On board the Strathnaver on his way back, the judge sipped beef tea and read How to Speak Hindustani, since he had been posted to a part of India where he did not speak the language. He sat alone because he still felt ill at ease in the company of the English.

______


His granddaughter walked by his door, went into her bathroom, and he heard the eery whistle of half water—half air in the tap.

Sai washed her feet with whatever piddled into the bucket, but she forgot her face, wandered out, remembered her face, went back in and wondered why, remembered her teeth, put the toothbrush into her pocket, came out again, remembered her face and her teeth, went back, rewashed her feet, reemerged—

Paced up and down, bit off her fingernails—

She prided herself on being able to take anything—

Anything but gentleness.

Had she washed her face?
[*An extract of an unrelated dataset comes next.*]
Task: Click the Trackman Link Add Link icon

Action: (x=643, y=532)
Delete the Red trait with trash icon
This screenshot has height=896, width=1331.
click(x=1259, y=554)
She went back into the bathroom and washed her feet again.


The cook sat with a letter in front of him; blue ink waves lapped the paper and every word had vanished, as so often happened in the monsoon season.

He opened the second letter to find the same basic fact reiterated: there was literally an ocean between him and his son. Then, once again, he shifted the burden of hope from this day to the next and got into his bed, hooked onto his pillow—he had recently had the cotton replaced—and he mistook its softness for serenity.

In the spare room, Gyan was wondering what he had done—had he done the right thing or the wrong, what courage had entered his foolish heart and enticed him beyond the boundaries of propriety? It was the bit of rum he had drunk, it was the strange food. It couldn’t be real, but incredibly, it was. He felt frightened but also a little proud. “Aiyaiyai aiyai yai, “he said to himself.

All four inhabitants lay awake as outside the rain and wind whooshed and banged, the trees heaved and sighed, and the lightning shamelessly unzipped the sky over Cho Oyu.

Nineteen

“Biju! Hey man.” It was Saeed Saeed oddly wearing a white kurta pa-jama with sunglasses, gold chain, and platform shoes, his dreadlocks tied in a ponytail. He had left the Banana Republic. “My boss, I swear he keep grabbing my ass. Anyway,” he continued, “I got married.”

“You’re married?!”

“That’s it, man.”

“Who did you marry???”

“Toys.”

“Toys?”

“Toys.”

“All of a sudden they ask for my green card, say they forget to look when I apply, so I ask her, ‘Will you marry me for papers?’”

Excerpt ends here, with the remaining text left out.